Keratitis is the name given to inflammation of the cornea, the window in the front of the eye. It can follow trauma, infections, or be part of inherited disease as in this disorder.
This inherited form of keratitis usually begins in the first year of life. Symptoms include sensitivity to light, excessive tearing, pain, and redness. Excessive mucous discharge is often noted. There is some cloudiness to the edge of the normally clear cornea and blood vessels may grow into this area. There is usually considerable asymmetry between the two eyes. The disease is progressive and recurrent so that eventually vision is reduced as the cloudiness progresses to involve more of the cornea. When this occurs in young children, they may develop a lazy eye (amblyopia) and crossing of the eyes.

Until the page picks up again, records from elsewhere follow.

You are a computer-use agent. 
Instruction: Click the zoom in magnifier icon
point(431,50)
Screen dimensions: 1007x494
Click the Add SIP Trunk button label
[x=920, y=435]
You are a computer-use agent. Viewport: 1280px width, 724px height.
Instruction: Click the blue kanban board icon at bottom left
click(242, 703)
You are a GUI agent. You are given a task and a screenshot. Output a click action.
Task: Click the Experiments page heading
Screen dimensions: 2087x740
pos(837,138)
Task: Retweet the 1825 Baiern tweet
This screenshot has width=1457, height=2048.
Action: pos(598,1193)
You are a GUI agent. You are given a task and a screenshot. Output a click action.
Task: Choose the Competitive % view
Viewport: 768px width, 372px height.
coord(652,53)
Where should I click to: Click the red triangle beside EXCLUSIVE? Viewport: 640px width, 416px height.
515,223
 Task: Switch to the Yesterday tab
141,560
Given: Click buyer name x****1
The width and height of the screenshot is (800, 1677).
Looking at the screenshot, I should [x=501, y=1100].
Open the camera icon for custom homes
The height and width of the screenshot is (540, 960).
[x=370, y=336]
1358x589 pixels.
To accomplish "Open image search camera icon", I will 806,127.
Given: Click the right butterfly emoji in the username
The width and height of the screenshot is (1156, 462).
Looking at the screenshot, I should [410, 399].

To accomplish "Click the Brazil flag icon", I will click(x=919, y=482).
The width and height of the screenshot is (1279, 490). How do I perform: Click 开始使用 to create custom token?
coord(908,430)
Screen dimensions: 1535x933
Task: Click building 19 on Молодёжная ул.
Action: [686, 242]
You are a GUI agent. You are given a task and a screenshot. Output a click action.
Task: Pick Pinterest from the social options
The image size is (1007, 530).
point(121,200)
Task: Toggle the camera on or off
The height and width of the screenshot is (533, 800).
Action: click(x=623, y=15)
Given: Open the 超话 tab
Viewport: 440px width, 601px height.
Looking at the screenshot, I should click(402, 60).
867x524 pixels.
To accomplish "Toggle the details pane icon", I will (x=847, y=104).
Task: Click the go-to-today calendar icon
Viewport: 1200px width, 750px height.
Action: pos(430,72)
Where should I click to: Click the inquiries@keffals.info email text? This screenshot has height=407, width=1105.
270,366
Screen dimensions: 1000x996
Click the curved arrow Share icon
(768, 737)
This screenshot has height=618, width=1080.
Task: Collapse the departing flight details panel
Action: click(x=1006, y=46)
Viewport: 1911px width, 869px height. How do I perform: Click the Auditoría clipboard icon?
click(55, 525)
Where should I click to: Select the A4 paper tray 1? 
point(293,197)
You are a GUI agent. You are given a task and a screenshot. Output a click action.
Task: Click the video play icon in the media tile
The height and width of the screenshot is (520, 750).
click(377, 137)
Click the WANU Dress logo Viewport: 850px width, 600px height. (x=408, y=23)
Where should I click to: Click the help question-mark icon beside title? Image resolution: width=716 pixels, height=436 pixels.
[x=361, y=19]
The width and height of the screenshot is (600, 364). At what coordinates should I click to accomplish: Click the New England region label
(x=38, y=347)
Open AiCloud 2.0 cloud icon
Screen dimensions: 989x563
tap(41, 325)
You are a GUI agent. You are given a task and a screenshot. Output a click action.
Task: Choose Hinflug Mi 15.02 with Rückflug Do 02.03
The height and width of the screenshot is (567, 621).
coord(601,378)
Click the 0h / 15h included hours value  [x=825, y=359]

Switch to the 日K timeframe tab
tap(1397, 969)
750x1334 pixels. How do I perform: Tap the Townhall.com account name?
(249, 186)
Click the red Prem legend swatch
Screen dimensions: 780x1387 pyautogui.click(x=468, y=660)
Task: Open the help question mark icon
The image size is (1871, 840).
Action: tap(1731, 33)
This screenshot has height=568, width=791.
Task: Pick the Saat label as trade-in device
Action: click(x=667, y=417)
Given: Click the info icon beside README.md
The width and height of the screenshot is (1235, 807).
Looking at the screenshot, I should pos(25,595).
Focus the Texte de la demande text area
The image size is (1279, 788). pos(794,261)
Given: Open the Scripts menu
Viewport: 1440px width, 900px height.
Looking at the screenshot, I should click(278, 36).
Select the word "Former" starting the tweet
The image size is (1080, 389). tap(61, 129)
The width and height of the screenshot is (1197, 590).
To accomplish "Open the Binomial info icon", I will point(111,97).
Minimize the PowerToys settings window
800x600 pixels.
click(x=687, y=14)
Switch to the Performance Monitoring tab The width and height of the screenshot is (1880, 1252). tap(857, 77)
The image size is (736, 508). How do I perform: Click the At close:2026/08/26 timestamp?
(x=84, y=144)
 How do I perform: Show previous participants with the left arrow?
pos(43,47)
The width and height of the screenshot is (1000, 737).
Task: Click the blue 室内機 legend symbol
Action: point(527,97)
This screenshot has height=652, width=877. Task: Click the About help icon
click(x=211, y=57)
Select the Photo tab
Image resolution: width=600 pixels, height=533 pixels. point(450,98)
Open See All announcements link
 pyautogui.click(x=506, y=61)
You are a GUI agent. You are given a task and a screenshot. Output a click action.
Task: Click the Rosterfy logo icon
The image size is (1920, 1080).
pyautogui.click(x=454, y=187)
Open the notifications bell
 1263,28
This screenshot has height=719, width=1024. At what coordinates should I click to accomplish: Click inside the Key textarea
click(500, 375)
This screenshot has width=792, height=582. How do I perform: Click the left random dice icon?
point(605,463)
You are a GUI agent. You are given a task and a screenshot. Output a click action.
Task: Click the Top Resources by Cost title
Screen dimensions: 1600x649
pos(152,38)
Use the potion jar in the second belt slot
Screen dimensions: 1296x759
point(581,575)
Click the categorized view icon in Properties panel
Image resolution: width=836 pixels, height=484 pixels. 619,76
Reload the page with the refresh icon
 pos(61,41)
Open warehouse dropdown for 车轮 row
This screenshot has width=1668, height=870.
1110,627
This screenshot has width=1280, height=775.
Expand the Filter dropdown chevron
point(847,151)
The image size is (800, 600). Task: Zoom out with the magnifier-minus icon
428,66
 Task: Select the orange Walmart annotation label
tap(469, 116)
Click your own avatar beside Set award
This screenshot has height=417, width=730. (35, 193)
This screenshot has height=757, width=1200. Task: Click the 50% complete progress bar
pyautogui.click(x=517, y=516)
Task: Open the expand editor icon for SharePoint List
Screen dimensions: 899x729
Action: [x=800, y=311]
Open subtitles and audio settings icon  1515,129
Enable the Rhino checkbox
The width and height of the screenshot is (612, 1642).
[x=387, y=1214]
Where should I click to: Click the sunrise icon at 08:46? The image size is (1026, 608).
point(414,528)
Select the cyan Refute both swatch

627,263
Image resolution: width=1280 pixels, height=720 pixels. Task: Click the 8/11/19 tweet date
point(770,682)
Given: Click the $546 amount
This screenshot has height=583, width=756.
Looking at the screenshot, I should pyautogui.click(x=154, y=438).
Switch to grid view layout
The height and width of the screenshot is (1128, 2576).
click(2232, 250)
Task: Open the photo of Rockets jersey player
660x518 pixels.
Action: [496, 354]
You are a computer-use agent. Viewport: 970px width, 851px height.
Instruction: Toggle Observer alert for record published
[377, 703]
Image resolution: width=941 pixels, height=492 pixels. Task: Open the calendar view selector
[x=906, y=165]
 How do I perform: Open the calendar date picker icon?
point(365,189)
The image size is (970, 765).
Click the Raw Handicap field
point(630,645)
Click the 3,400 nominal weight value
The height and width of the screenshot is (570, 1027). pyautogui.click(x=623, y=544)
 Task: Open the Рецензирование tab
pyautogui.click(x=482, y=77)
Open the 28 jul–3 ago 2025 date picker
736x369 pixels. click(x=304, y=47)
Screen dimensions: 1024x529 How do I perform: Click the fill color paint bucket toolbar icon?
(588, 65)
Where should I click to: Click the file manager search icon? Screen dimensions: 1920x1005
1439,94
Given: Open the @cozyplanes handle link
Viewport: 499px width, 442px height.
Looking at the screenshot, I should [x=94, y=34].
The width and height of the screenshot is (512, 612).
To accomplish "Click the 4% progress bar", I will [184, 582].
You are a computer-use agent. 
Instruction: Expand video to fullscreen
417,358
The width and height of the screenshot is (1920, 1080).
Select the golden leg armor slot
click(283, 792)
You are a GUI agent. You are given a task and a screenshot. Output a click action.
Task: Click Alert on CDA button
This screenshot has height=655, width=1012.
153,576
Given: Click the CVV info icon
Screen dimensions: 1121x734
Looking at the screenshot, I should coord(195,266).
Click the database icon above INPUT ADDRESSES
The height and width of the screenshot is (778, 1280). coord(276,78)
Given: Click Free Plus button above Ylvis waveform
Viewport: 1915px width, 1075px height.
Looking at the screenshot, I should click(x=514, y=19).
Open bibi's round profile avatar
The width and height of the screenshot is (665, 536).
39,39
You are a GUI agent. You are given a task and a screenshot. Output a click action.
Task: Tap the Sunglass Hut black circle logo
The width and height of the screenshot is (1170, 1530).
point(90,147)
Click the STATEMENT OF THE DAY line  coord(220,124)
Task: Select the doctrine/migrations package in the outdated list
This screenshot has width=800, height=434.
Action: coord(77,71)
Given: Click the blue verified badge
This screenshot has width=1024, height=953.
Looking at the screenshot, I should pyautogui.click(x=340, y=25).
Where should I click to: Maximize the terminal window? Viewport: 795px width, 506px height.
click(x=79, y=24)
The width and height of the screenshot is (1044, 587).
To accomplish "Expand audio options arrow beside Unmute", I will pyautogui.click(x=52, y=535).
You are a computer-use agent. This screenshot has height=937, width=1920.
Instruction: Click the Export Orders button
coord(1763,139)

A significant number of individuals have abnormalities of the iris (colored part of the eye that forms the pupil) and underdevelopment of the retina.
Reported families have a vertical pattern of transmission known as autosomal dominant inheritance. In this pattern, affected parents can pass the disorder directly to their children and they can expect on average that half will also have the disease.
There is no disease elsewhere in the body. An ophthalmologist usually makes the diagnosis. Corneal transplantation replacing the diseased cornea with clear donor tissue is generally unsuccessful as the new tissue develops the same disease.